Comment on IGN Boss Leaving After Six Years Following Latest Mass Layoff
NuXCOM_90Percent@lemmy.zip 2 weeks agoIGN and Gamespot were basically the legacy (text) web media in the US. And they definitely both tried to rely on ad revenue for a lot longer than The Internet would tolerate it.
So basically every single youtuber trying to make a name for themselves attacked it. Because old media are corrupt and you can only trust this new channel who would never try to sell you anything so let’s play some Raid Shadow Legends". Which then ballooned when we had folk like totalbiscuit and gamergate both actively arguing that all these old game journos are corrupt because they… speak to the people they interact with on a daily basis or whatever that nonsense was.
We saw similar with the rise of twitch streamers where they would be really quick to paint all the youtubers as corrupt shills because they take sponsor deals and totally only say positive things about games because they are getting money under the table. Now time for twelve ads in a row before grinding to take part in the twitch rivals event next month!
qarbone@lemmy.world 1 week ago
Whoa, what the hell. How are you throwing Totalbiscuit and the entirety of GamerGate’s scandals and social furor into the same, offhand pile?
John was strongly opinionated and enjoyed being a bit of a smug ass as his online persona, but he was mainly about making games more accessible by advocating for more and more inclusive settings for all the games he played.
NuXCOM_90Percent@lemmy.zip 1 week ago
Bain’s schtick came down to three key points:
His legacy is a complex one. I’ll fully admit to loving his videos because he was speaking as a PC Gamer at a time when it felt like all the major publishers were abandoning us. That said, even as a young’n in the software development world (and a hobbyist gamedev) most of his rhetoric felt unnecessarily meanspirited and like it was focused on the people coding the games and not the people paying them and setting deliverables (one of the early hints that I leaned a hell of a lot more left than right…). And I mostly dropped his podcast because it increasingly felt like he was doing the same shit whichever dipshit at Penny Arcade was doing where the slightest pushback led to “I AM THE GREATEST VICTIM THIS WORLD HAS EVER KNOWN!!!”. And… he was very much a well to do British man when it came to his stances on LGBTQ and there was a LOT of transphobia that we’ll just pretend was ignorance.
But Bain wasn’t the only influencer I enjoyed content from. And as gamergate increasingly kicked off, it became painfully obvious that the guy who still insisted “ethics in games journalism” was the true divider was saying almost the exact same talking points as the people who literally put someone I semi-regularly chatted with on IRC into hiding. Not to mention some of the biggest targets of the hate movement were people he had “feuded with” for years. And when he finally DID address things, it was very much a “They have some good points but I don’t agree with how they are going about it”. Its unclear exactly when he knew about his cancer but many people (self included) suspect the reason he never really spoke out against gamergate is because he didn’t want to risk his money train and… I get it but also he was still profiting off the suffering of others to an obscene degree.
Skimming through it, forbes.com/…/totalbiscuits-legacy-and-the-collate… is a pretty good summary of a lot of the controversies of Bain’s career. And I vaguely recall Eordogh being a regular contributor during the good years of Vice/Motherboard for what that is worth.
But yeah. I think the general take is that, at best, Bain was a useful idiot. At worst… he was the asmongold of his time right down to constantly framing things as people trying to steal your gu—err games. But there is very much a reason he is often considered the face of gamergate.

> **EXERCISE INSTRUCTIONS**
1. Say whether each statement agrees with the comment thread. Answer yes or no and quote the words that decide it.
(a) The commenter who listed Bain's points mostly stopped listening to his podcast.
(b) According to qarbone, John was mainly about making games more expensive.
(c) IGN and Gamespot relied on subscription revenue.
2. List every news or media outlet named in the comment thread, counting Vice/Motherboard as one entry.
3. Reproduce the part of the comment thread between "We saw similar" and "games he played.", inclusive.

> **MATERIAL SHOWN**
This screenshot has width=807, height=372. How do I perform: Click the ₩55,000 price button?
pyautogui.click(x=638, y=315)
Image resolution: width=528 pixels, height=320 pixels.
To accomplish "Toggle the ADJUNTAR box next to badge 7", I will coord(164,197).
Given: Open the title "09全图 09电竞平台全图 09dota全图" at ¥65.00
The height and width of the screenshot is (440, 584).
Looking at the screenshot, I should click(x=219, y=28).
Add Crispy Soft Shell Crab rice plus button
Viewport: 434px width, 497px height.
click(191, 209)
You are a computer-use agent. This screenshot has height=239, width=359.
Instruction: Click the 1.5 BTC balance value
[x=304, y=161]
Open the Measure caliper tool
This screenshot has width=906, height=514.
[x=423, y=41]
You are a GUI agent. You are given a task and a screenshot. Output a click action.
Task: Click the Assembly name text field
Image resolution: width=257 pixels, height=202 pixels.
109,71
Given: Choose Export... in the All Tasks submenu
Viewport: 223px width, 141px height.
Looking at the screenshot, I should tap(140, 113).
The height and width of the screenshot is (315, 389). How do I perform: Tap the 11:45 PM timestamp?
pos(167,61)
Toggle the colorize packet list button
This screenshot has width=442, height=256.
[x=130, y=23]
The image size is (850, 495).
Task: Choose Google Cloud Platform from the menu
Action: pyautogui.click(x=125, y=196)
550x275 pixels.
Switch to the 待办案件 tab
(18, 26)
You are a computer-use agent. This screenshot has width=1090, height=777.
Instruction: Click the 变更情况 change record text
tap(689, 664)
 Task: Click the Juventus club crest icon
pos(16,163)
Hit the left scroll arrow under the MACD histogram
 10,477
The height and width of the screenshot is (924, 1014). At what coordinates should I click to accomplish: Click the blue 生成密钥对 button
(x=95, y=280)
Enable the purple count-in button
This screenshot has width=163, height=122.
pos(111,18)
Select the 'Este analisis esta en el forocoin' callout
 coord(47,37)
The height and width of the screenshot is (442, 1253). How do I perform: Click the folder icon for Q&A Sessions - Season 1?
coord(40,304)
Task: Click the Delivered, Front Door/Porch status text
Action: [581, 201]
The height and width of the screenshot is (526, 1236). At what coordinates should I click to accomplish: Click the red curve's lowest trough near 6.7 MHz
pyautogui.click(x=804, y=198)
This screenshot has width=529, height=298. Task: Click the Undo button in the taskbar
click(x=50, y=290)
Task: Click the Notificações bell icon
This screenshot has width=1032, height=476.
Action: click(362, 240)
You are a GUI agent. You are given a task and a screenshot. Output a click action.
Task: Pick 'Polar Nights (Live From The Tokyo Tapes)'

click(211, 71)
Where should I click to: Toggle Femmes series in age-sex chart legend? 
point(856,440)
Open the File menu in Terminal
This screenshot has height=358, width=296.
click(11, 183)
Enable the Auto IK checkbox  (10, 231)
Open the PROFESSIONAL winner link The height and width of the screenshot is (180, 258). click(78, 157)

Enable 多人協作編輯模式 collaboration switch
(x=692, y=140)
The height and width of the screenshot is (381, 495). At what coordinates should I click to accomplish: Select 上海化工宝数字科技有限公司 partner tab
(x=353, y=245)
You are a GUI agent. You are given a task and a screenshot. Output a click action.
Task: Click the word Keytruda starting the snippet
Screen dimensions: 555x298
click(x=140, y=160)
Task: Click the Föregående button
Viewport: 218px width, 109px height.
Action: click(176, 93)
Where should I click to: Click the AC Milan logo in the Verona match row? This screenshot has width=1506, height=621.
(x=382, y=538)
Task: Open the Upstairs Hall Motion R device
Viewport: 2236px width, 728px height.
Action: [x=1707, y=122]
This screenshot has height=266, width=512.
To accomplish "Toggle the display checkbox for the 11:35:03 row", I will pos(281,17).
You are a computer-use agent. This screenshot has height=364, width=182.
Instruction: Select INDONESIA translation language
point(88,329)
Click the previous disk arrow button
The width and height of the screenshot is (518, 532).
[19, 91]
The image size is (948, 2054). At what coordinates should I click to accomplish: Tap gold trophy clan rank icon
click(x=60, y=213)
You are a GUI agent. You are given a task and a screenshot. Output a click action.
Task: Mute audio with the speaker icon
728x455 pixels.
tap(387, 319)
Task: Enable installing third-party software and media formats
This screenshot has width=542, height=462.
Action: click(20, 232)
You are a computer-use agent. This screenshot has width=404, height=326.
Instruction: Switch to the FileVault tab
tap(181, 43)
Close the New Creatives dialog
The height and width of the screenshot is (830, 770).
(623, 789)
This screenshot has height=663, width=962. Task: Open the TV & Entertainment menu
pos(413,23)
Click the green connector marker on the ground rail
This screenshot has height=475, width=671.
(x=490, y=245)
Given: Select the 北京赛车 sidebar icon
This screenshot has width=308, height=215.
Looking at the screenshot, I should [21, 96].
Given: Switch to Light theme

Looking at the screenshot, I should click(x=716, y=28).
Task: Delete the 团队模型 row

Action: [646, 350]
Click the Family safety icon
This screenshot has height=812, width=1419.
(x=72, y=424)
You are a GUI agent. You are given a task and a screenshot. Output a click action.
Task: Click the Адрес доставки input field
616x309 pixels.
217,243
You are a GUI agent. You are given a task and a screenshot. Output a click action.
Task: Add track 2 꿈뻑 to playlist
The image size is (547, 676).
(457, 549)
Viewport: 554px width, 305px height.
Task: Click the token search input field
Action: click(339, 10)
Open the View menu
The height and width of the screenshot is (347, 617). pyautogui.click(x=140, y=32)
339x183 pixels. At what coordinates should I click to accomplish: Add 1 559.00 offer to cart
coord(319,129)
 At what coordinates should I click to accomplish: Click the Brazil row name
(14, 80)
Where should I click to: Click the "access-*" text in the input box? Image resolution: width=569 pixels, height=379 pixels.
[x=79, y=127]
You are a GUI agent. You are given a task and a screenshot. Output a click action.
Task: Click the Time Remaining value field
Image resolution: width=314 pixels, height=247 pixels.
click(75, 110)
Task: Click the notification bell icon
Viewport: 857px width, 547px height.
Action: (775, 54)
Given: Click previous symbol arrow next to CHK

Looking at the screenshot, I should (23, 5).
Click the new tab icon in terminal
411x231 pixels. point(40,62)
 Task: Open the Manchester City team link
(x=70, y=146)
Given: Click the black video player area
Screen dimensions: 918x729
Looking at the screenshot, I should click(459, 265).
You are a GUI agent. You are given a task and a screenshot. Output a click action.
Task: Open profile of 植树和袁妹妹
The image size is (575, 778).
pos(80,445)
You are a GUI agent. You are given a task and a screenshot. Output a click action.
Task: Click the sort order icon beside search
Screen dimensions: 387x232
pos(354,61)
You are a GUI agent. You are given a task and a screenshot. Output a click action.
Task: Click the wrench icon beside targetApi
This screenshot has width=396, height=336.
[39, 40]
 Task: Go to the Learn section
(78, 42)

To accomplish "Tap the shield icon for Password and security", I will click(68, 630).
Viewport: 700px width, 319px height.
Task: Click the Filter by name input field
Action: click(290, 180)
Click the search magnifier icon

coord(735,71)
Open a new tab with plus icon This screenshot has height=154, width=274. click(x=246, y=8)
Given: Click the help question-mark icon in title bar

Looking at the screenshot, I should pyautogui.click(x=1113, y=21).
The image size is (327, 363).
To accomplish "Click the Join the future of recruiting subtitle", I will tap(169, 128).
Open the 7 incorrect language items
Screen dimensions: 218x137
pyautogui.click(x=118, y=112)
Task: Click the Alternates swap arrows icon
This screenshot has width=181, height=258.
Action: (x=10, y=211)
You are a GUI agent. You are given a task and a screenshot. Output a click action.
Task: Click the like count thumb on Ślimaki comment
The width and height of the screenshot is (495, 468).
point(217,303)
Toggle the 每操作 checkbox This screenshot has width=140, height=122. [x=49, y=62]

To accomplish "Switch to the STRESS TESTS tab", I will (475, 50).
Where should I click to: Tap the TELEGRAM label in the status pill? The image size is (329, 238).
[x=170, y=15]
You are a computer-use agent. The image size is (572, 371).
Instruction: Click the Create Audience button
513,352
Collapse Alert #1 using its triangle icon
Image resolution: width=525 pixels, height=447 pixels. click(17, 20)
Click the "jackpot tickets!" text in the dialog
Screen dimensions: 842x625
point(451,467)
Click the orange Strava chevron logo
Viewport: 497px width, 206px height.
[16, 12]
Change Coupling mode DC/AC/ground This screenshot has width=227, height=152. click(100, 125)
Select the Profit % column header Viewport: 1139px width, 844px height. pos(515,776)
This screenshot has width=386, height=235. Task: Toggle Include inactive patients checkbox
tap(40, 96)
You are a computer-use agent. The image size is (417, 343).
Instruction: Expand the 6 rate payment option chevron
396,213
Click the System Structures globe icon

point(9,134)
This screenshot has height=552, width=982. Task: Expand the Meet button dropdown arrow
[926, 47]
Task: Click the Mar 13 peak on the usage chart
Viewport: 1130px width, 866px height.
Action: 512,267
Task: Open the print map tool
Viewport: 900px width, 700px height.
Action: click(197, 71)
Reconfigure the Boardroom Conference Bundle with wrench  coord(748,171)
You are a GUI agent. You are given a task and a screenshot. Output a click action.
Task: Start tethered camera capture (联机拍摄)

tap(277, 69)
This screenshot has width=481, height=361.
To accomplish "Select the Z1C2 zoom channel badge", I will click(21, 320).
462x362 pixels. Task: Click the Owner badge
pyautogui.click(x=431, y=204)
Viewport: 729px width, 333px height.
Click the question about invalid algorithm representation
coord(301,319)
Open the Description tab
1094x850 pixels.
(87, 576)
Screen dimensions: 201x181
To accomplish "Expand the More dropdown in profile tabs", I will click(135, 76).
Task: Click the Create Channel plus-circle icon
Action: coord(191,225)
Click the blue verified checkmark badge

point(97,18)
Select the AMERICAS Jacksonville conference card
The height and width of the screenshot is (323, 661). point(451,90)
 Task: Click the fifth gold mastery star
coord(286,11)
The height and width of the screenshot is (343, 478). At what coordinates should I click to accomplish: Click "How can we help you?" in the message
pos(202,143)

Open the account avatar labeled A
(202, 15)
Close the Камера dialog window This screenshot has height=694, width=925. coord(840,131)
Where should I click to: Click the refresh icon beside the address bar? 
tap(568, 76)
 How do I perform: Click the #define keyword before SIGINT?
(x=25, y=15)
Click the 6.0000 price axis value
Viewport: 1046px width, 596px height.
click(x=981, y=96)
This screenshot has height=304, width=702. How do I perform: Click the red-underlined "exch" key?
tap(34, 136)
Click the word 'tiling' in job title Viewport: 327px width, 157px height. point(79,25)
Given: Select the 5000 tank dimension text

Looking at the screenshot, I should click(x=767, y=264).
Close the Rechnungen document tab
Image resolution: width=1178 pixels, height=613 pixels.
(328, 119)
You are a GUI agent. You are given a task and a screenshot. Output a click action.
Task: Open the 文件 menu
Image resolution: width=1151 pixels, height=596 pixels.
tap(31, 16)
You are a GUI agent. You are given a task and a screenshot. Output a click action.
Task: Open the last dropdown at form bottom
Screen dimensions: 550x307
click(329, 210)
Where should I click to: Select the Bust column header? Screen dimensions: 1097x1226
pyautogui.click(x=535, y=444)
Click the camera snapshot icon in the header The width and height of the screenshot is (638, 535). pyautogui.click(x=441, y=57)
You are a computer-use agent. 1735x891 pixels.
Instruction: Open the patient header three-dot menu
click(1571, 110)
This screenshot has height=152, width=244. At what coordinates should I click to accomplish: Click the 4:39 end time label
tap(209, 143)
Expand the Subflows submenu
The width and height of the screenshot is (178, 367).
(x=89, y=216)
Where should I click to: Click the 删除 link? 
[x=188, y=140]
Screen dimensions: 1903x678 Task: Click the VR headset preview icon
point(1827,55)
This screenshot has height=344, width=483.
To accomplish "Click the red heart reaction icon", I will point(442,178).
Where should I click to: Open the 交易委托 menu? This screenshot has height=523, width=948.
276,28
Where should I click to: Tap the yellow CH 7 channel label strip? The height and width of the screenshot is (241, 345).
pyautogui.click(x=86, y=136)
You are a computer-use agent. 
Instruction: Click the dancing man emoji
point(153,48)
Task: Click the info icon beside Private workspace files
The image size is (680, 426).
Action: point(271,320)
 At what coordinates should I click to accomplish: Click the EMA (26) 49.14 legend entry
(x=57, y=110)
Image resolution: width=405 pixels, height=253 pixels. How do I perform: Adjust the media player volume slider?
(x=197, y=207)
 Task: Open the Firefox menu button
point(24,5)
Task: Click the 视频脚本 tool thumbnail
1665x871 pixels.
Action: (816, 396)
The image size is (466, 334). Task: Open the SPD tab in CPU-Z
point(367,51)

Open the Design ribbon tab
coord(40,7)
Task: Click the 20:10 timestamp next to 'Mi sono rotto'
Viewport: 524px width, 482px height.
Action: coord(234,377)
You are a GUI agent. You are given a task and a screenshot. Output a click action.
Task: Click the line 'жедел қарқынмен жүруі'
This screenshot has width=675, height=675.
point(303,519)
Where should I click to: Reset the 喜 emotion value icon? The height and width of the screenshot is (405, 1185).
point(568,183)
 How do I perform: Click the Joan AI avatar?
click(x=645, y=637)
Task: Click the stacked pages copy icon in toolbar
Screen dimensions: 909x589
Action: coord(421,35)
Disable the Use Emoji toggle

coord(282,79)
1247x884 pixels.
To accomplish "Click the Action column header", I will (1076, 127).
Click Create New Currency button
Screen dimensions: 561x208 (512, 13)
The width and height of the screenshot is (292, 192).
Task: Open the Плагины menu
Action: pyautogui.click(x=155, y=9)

> **ACTIVITY ANSWERS**
1.
(a) Yes: "And I mostly dropped his podcast"
(b) No: "he was mainly about making games more accessible"
(c) No: "they definitely both tried to rely on ad revenue"

2.
IGN
Gamespot
Forbes (forbes.com)
Vice/Motherboard

3.
We saw similar with the rise of twitch streamers where they would be really quick to paint all the youtubers as corrupt shills because they take sponsor deals and totally only say positive things about games because they are getting money under the table. Now time for twelve ads in a row before grinding to take part in the twitch rivals event next month!
qarbone@lemmy.world 1 week ago
Whoa, what the hell. How are you throwing Totalbiscuit and the entirety of GamerGate’s scandals and social furor into the same, offhand pile?
John was strongly opinionated and enjoyed being a bit of a smug ass as his online persona, but he was mainly about making games more accessible by advocating for more and more inclusive settings for all the games he played.